> WHAT IS BEING ASKED: Carry on writing the paper below about training verifiers to solve math word problems, starting right after its abstract.

> SOURCE PASSAGE:
■ ■ ■ ■ ■

[2110.14168] Training Verifiers to Solve Math Word Problems

# Training Verifiers to Solve Math Word Problems

Karl Cobbe111Equal contribution. Correspondence to: Karl Cobbe <karl@openai.com>, Vineet Kosaraju <vineet@openai.com>Vineet Kosaraju11footnotemark: 1Mohammad Bavarian         Mark Chen       Heewoo Jun          Łukasz Kaiser          Matthias Plappert          Jerry Tworek          Jacob Hilton       Reiichiro Nakano       Christopher Hesse       John Schulman       OpenAI

###### Abstract

State-of-the-art language models can match human performance on many tasks, but they still struggle to robustly perform multi-step mathematical reasoning. To diagnose the failures of current models and support research, we introduce GSM8K, a dataset of 8.5K high quality linguistically diverse grade school math word problems. We find that even the largest transformer models fail to achieve high test performance, despite the conceptual simplicity of this problem distribution. To increase performance, we propose training verifiers to judge the correctness of model completions. At test time, we generate many candidate solutions and select the one ranked highest by the verifier. We demonstrate that verification significantly improves performance on GSM8K, and we provide strong empirical evidence that verification scales more effectively with increased data than a finetuning baseline.

■ ■ ■ ■ ■

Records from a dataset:
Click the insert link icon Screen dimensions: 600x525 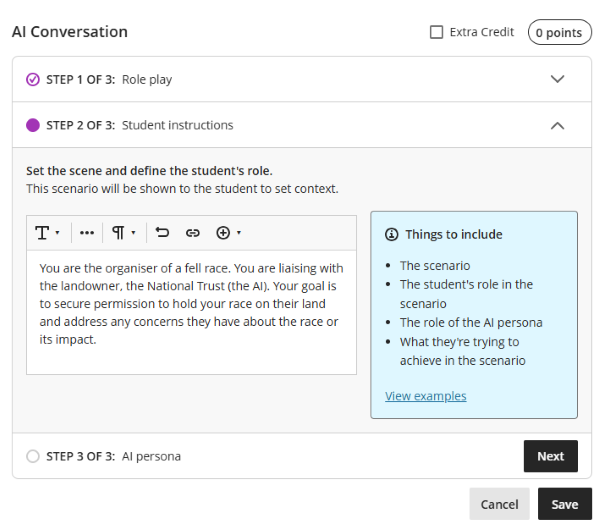click(193, 233)
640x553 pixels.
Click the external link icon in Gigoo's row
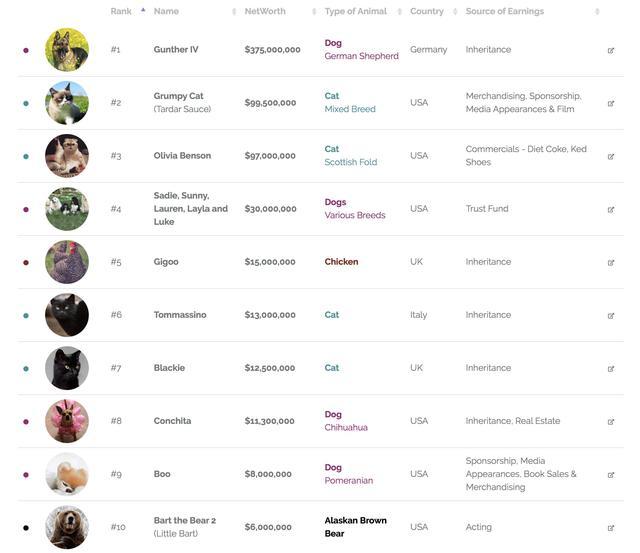click(x=611, y=262)
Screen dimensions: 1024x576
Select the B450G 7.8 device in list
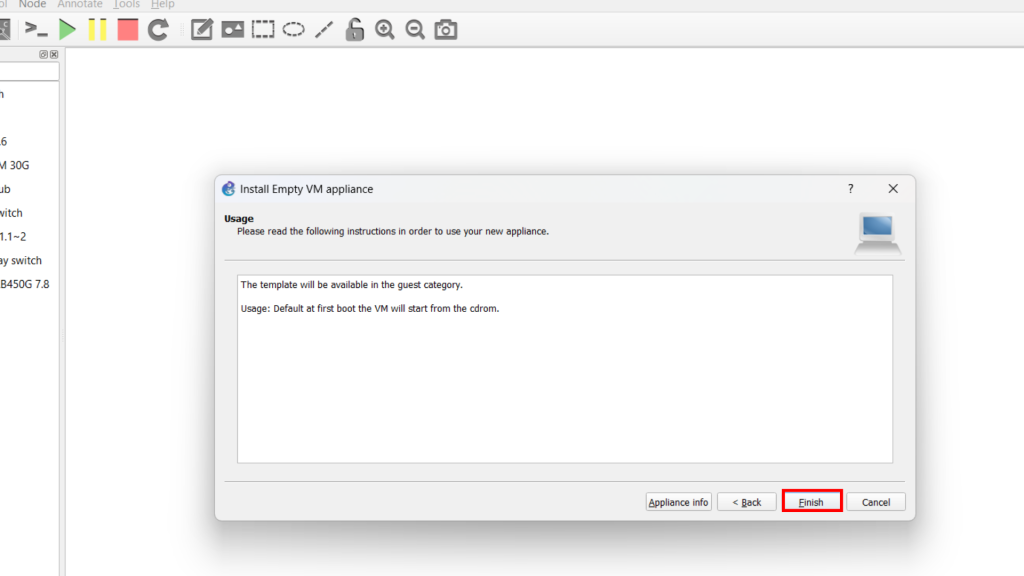pos(24,284)
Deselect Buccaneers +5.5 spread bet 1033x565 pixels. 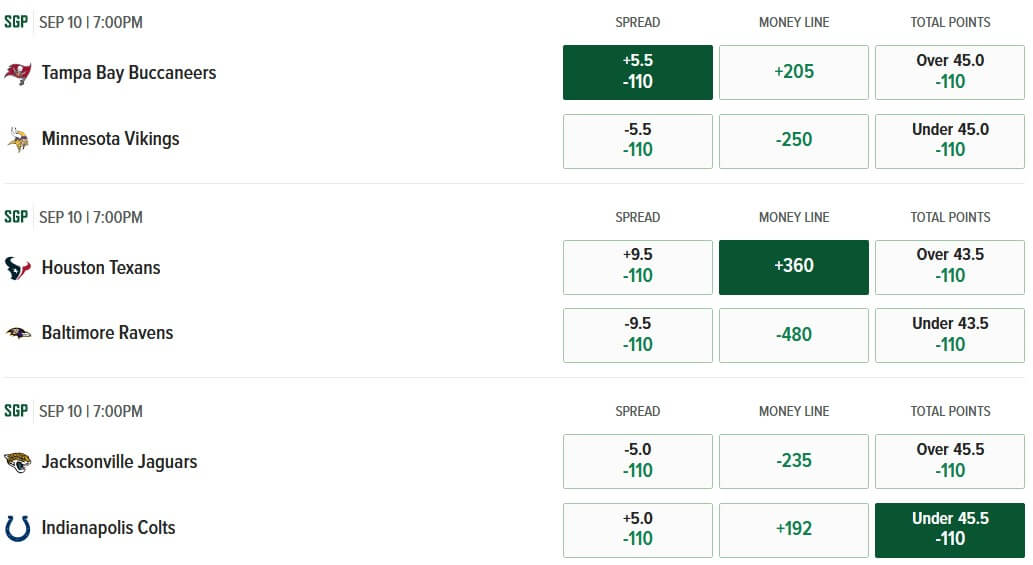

■ ■ ■ ■ ■

> YOUR RESPONSE:
## 1 Introduction

In recent years, large language models have demonstrated impressive skills across many diverse tasks (Wang et al., [2019](https://ar5iv.labs.arxiv.org/html/2110.14168#bib.bib26 ""), Brown et al., [2020](https://ar5iv.labs.arxiv.org/html/2110.14168#bib.bib2 "")). Kaplan et al.( [2020](https://ar5iv.labs.arxiv.org/html/2110.14168#bib.bib9 "")) describe the consistent benefits of increasing model size, characterizing scaling trends that hold across many orders of magnitude. However, even the largest models falter when required to perform multi-step mathematical reasoning (Hendrycks et al., [2021](https://ar5iv.labs.arxiv.org/html/2110.14168#bib.bib6 "")). Model samples frequently contain catastrophic mistakes, even after the model has been appropriately finetuned. Mathematical reasoning thus reveals a critical weakness in modern language models.

One significant challenge in mathematical reasoning is the high sensitivity to individual mistakes (Shen et al., [2021a](https://ar5iv.labs.arxiv.org/html/2110.14168#bib.bib21 "")). When generating a solution, autoregressive models have no mechanism to correct their own errors. Solutions that veer off-course quickly become unrecoverable. If we rely purely on generative methods and extrapolate from current trends, we will require an exorbitant parameter count to achieve even moderate performance on distributions as challenging as the MATH dataset (Hendrycks et al., [2021](https://ar5iv.labs.arxiv.org/html/2110.14168#bib.bib6 "")). This evidence strongly motivates the search for methods with more favorable scaling laws.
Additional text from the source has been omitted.